Jacques Masui - De la vie intérieure

Angelus Silesius - L’ascension vers Dieu

Trad. M. Brion
mardi 22 novembre 2022.
 
Le Voyageur chérubinique est l’une des perles de la poésie mystique, inspirée par le Chnstianisme. [Jacques Masui]

Je me plonge seul dans la mer incréée de la pure divinité.

Je suis moi-même l’éternité quand j’abandonne le temps et que je résume moi-même en Dieu, et Dieu en moi.

Je suis aussi riche que Dieu. Homme, crois-moi, il n’y a pas un atome que je ne partage avec Lui.

Celui qui ne désire rien, n’a rien, ne sait rien, n’aime rien ; celui-là sait, désire, possède, aime toujours davantage.

Halte ! Où cours-tu ? Le ciel est en toi.

Si tu cherches Dieu ailleurs, il te fera toujours défaut.

Celui qui est comme s’il n’était pas et comme s’il n’avait jamais été, celui-là - ô Béatitude ! - est vraiment devenu Dieu.

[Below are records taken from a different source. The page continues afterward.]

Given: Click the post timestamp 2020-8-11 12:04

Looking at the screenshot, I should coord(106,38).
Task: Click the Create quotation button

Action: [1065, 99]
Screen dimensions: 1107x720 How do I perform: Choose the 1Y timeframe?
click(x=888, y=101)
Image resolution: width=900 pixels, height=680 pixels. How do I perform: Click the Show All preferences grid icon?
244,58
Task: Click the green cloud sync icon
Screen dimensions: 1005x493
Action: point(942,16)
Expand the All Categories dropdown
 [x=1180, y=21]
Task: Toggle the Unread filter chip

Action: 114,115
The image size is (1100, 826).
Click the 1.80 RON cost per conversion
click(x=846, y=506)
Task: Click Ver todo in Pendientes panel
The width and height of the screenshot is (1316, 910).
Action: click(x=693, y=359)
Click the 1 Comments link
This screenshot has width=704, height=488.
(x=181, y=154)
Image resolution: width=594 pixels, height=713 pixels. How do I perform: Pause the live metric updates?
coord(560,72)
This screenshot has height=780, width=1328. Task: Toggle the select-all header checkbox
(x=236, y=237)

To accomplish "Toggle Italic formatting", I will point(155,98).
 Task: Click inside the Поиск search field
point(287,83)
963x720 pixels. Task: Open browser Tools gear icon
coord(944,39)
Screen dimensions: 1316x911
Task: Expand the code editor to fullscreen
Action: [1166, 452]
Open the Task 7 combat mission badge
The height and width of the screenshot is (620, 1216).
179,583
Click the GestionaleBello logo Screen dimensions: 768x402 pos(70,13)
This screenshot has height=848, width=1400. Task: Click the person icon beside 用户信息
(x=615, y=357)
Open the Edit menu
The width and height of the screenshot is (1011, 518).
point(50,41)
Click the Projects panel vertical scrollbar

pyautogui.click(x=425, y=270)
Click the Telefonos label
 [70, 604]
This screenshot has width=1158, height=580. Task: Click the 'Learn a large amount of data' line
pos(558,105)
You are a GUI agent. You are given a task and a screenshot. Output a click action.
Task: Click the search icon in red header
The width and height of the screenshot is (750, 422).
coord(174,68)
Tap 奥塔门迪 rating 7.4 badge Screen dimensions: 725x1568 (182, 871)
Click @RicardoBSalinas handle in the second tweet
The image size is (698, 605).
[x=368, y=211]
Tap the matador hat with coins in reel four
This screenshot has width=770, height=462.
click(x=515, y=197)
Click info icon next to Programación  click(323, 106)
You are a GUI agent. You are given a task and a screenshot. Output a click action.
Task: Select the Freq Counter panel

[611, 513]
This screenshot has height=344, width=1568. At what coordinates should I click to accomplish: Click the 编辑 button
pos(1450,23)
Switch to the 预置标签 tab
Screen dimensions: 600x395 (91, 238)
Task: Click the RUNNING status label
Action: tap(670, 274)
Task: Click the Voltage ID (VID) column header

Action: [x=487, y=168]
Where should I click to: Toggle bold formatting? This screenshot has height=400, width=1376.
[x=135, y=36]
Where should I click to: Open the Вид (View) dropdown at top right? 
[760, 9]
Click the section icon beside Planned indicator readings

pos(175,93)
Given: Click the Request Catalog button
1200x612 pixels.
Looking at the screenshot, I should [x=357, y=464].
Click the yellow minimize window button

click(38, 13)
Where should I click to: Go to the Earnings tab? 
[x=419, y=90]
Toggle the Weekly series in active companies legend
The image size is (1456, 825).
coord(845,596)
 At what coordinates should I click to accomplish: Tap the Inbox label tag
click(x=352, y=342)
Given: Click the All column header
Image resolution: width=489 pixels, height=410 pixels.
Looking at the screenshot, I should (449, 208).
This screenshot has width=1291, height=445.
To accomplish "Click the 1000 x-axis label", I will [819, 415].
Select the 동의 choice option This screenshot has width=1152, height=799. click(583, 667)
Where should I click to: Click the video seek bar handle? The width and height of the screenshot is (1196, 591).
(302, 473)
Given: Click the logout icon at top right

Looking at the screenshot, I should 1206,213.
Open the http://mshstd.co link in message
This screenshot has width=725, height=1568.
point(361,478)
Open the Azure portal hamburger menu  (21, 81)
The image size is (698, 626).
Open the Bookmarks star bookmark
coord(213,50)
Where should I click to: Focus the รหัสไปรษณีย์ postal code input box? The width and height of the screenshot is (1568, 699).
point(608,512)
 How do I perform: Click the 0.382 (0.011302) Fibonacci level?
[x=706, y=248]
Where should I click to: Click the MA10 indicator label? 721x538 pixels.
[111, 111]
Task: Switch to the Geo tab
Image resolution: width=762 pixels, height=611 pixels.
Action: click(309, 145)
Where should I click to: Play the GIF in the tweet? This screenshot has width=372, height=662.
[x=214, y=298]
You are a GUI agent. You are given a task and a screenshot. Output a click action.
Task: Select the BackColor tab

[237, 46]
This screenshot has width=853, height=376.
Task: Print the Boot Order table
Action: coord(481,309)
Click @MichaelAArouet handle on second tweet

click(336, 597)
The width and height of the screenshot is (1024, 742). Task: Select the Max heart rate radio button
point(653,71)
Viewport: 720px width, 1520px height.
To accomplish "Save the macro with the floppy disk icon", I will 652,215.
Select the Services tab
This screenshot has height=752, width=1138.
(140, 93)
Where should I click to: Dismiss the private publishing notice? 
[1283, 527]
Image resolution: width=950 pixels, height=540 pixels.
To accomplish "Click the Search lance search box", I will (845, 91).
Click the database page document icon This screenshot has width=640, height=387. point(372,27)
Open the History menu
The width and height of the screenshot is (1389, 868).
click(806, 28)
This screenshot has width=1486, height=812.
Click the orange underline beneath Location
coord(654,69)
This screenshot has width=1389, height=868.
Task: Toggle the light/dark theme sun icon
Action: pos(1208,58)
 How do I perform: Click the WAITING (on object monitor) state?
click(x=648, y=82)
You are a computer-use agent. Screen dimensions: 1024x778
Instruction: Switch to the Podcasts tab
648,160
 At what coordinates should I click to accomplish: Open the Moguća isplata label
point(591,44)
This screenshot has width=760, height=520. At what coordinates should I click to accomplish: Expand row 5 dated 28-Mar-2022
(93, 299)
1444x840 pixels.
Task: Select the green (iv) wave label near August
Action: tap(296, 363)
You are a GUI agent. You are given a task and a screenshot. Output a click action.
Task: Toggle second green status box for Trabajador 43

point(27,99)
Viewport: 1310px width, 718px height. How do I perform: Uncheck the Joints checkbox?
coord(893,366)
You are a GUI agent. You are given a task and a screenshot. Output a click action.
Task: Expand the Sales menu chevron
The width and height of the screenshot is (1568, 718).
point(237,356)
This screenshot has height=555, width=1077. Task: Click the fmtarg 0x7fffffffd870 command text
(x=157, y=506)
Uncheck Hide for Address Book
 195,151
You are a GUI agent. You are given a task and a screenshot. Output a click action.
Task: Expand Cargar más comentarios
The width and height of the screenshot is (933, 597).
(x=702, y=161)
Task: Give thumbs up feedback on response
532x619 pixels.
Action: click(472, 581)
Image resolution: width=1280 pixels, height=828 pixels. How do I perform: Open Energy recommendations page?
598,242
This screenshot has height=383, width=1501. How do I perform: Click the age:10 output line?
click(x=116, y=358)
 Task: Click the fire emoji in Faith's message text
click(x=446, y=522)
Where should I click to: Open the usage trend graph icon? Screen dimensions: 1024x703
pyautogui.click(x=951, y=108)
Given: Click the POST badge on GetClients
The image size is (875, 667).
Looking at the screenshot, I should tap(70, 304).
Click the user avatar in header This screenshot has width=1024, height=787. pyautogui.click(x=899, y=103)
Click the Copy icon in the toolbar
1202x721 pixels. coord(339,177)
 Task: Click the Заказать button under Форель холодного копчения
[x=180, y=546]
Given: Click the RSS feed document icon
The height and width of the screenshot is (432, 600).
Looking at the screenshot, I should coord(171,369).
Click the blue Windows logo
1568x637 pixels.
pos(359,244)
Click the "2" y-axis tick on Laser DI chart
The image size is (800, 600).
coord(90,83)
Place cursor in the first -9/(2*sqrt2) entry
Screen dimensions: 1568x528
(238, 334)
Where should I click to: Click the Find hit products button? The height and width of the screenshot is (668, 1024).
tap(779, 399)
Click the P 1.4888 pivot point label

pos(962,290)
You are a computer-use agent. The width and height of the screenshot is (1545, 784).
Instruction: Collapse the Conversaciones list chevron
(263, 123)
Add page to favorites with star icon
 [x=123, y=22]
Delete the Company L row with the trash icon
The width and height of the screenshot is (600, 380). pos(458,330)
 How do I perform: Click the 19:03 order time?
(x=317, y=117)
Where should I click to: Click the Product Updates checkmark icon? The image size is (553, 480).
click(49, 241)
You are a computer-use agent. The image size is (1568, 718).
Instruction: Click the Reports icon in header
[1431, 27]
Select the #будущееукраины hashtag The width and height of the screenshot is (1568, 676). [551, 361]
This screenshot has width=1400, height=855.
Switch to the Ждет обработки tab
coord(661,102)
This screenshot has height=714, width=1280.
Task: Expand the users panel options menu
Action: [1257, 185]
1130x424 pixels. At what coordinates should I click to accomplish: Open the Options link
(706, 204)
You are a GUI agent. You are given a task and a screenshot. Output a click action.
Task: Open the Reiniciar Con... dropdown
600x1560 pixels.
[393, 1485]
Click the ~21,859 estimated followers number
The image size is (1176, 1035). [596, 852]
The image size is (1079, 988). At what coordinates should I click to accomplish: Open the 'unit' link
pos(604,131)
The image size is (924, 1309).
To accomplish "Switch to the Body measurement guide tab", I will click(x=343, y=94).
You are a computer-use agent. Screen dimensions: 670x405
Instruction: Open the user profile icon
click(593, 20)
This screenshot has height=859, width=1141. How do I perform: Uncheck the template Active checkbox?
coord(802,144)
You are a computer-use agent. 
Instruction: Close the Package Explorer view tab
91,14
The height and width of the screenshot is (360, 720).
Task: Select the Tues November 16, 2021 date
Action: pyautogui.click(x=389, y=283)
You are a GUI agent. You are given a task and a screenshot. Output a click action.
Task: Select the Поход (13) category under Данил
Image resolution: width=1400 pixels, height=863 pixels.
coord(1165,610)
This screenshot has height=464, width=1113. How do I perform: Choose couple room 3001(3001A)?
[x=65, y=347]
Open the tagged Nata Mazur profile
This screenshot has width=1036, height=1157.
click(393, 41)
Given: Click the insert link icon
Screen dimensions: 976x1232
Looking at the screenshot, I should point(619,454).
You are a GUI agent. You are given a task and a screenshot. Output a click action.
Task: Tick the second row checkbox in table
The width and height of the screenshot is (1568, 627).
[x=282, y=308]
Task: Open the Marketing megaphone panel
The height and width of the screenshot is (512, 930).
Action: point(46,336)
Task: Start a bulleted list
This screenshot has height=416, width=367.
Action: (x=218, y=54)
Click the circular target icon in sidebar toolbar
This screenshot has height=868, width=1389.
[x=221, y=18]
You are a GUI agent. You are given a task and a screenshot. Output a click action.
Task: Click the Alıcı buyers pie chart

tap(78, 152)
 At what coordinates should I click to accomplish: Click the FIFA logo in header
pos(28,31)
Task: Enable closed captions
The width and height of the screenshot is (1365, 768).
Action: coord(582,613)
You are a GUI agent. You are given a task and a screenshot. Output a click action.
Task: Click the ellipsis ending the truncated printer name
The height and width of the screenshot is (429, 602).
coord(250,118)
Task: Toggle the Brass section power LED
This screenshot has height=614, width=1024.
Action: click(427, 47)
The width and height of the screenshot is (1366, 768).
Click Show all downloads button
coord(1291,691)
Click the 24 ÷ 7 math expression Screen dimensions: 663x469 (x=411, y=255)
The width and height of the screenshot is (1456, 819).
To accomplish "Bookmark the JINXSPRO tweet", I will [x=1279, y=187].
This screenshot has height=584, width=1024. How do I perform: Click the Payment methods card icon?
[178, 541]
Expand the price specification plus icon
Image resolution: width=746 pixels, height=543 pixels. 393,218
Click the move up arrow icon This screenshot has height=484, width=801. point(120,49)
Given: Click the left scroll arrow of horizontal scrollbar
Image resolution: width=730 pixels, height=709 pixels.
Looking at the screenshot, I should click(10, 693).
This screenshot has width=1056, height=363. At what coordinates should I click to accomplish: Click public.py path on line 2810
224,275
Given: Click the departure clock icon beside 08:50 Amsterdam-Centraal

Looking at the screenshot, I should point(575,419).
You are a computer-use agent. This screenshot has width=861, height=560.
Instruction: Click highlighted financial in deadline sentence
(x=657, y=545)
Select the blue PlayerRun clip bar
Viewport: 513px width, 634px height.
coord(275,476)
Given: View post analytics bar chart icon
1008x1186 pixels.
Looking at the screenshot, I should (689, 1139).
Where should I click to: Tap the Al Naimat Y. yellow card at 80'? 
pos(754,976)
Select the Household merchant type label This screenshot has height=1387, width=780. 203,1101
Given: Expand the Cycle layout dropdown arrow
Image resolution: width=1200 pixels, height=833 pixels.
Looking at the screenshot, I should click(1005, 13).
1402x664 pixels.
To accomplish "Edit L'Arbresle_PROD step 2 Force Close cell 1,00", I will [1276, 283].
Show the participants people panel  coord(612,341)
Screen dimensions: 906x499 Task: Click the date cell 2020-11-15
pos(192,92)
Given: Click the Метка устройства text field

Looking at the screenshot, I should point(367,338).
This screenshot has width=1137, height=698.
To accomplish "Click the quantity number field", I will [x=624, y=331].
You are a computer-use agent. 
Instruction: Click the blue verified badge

Je dois moi-même être Soleil, je dois avec mes rayons peindre la mer sans couleur de toute la divinité.

Pourquoi te plaindre de Dieu ? C’est toi-même qui te damnes ; Dieu ne pourrait pas le faire, crois-moi assurément.

Dieu n’est pas ici, ni là ; celui qui veut le trouver doit se laisser lier les mains, les pieds, le corps et l’âme.

Va là où tu ne peux aller, regarde là où tu ne vois pas, écoute ce qui ne retentit ni ne résonne. Tu es là où Dieu parle.

Dieu est ce qu’il est, je suis ce que je suis ; si tu connais bien les deux, tu connais moi et lui.

Dieu s’aime et se loue lui-même, autant qu’il le peut ; il s’agenouille, il s’incline, il se prie lui-même.

Dieu est tellement au-dessus de tout ce qu’on peut dire que c’est en te taisant que tu le pries le mieux.

L’amour est la pierre philosophale, elle sépare l’or de la boue, elle fait du Néant l’Étant.

Les créatures sont les voix du Verbe éternel ; il se joue et il chante dans la grâce et la colère.

Ce que connaît le Chérubin ne peut me suffire. Je veux voler au-dessus de lui, là où rien ne peut être connu.

En Dieu on ne connaît rien. Il est un unique Un. Ce qu’on connaît en lui, il faut l’être soi-même.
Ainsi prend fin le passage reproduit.